Khan received his masters in toxicology and PhD in neurotoxicology at Hamdard University, New Delhi. During his Masters, he studied neurobehavioral toxicity of organophosphates and surveyed bangle industries. His interest in understanding and treating neurodegenerative diseases led him to study neuroprotection in a 6-OHDA model of Parkinson's disease during his PhD. Later at UCD, he studied dopamine metabolism and its toxicity in dopminergic neurons. Currently, Dr Zafar's research focuses on genetic modulation of adult stem cells, understanding the proteolysis of Htt in Huntington Disease and carrying out preclinical therapeutic studies in HD.

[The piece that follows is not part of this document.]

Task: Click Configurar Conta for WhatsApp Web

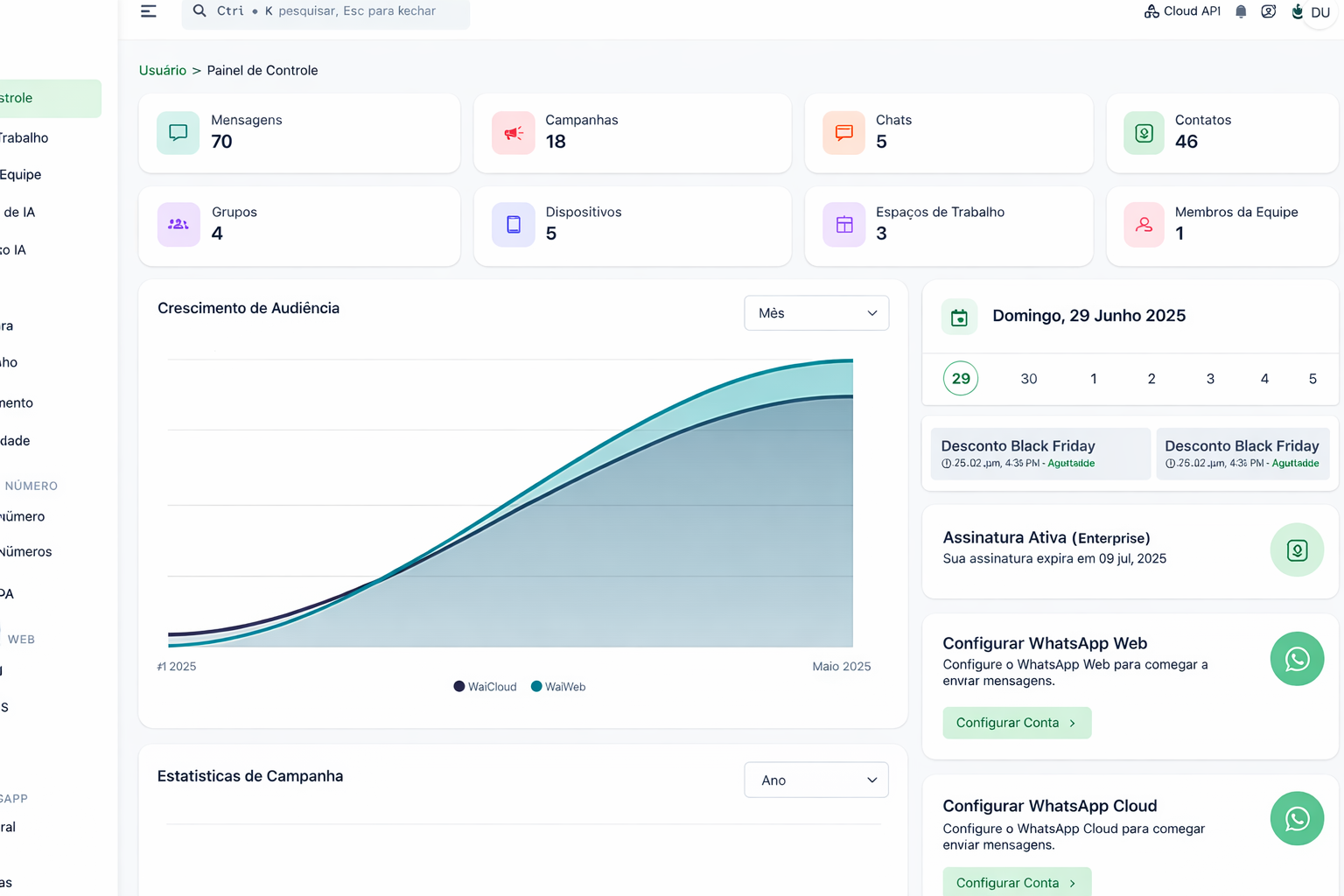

Ningzhe received a Ph.D. degree from University of Rochester where he studied function and development of glial cells and their progenitors in rodent central nervous systems. After joining Dr. Ellerby’s lab at Buck in 2008, he continued the study in neuroscience with a focus on the neurodegenerative disease: Huntington’s disease (HD). He is using multiple systems, including animal models and cell models, to uncover disease mechanisms and to search for potential therapies for HD. One important part is to utilize human induced pluripotent stem cells to model the disease, make genetic correction and eventually replace cells lost in HD.